One group called for the immediate suspension of ELD regulations after the crash data was released.

Trucking Fatality Rate

Startling new data from the National Highway Traffic Safety Administration (NHTSA) shows that large truck occupants are dying in crashes at the highest rate in decades following the implementation of Electronic Logging Device (ELD) regulations intended to increase highway safety.

On October 22, the NHTSA released a report on crash fatalities in 2018 — the first full year since the Federal Motor Carrier Safety Administration (FMCSA) required most truckers to start using ELDs to track Hours of Service compliance in December of 2017. The FMCSA promised that the ELD Mandate would “help create a safer work environment for drivers.”

While there was a 2.4% decrease in crash fatalities for all drivers, the NHTSA data showed that fatal crashes involving large trucks actually increased by 0.9%.

Additionally, large truck occupant fatalities also increased by 0.8% to 885 in total for 2018. This marks the highest rate of large truck occupant crash deaths since 1988, when 911 people lost their lives.

James Lamb of the trucking trade group Small Business in Transportation Coalition wrote to Congress in the wake of the release of the fatal crash data asking for the immediate suspension of ELD regulations. Lamb argued that ELDs encourage truckers to speed to try to beat the clock, which in turn leads to an increased number of crashes.

From Lamb’s letter to Congress:

In any event, whereas the Federal Motor Carrier Safety Administration (FMCSA) had promised the industry and public that ELDs would save 26 lives per year, it now is evident this is not the case. Our members have reported to us that they have witnessed an increase in truck drivers speeding recklessly since the ELD rule went into effect to beat the clock, a clock that has now become controlled by machines.

While we neither condone cheating on paper logs nor speeding, we can understand truck drivers’ anxiety in that they are trying to avoid starvation because they are paid by the mile. We believe this is the reason for the increase in fatalities these past two years –rather than FMCSA’s projected decrease… in this, the ELD era.

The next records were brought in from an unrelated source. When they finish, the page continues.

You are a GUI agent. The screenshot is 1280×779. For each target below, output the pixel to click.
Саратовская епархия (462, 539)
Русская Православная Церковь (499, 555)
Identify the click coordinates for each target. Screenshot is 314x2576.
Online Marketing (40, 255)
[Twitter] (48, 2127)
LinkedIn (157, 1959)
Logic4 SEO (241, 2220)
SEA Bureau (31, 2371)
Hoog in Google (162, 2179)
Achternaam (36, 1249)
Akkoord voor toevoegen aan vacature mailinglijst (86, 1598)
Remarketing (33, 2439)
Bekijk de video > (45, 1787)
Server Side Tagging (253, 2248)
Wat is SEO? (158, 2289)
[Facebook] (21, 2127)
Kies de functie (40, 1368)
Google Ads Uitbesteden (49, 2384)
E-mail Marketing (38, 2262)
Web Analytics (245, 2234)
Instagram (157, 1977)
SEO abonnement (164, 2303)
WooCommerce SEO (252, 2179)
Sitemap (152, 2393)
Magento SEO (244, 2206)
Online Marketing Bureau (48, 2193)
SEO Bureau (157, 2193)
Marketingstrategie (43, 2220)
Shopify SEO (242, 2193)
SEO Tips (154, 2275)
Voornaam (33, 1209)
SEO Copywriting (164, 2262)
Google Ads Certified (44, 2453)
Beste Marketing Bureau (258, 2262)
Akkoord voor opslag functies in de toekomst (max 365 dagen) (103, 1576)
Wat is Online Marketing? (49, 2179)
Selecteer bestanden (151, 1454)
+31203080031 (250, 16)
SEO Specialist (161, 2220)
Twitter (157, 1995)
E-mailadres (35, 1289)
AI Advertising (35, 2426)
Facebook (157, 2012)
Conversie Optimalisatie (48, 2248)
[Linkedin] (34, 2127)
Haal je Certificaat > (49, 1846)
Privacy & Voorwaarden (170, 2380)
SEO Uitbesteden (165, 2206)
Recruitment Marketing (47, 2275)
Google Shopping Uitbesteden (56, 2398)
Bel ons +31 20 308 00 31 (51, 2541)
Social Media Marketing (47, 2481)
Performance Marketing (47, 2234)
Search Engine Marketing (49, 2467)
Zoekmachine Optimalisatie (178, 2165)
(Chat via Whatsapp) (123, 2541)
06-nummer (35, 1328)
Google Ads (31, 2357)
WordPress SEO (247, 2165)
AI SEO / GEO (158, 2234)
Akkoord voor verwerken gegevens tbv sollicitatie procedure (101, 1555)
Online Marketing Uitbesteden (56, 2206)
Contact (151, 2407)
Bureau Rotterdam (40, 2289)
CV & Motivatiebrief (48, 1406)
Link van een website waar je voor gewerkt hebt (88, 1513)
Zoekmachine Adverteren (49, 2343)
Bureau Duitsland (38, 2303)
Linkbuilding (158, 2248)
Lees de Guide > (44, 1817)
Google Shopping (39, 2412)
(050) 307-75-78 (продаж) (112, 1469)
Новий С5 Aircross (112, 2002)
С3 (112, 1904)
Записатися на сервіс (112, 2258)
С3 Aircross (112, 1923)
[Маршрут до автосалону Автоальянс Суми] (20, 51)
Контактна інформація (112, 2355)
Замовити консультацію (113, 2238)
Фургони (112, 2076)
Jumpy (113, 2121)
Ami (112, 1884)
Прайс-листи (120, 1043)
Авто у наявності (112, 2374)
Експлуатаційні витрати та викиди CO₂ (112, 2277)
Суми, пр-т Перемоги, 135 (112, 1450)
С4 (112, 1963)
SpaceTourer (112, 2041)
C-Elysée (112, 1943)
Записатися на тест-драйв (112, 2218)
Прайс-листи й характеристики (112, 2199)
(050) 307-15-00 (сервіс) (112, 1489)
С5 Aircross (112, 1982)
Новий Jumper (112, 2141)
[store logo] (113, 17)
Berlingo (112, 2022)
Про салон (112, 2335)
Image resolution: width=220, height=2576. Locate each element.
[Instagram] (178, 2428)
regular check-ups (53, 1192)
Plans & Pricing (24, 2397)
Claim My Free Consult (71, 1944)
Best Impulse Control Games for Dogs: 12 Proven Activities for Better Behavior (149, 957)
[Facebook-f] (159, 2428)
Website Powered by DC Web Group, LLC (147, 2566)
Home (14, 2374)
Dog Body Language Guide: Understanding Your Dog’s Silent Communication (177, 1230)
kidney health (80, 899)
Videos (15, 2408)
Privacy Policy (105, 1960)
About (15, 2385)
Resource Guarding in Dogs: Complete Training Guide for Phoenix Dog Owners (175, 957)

We therefore write to you both today to respectfully ask you to please immediately suspend the ELD mandate and direct FMCSA to further study this issue to determine whether the ELD rule is ripe for repeal. We believe this would immediately relieve the strain on the industry and protect the public from more fatalities in the remainder of 2019 and moving forward.

The NHTSA released preliminary crash fatality data for 2018 in June 2019 that also pointed toward an upward trend in truck crash fatalities in the first full year of the ELD Mandate.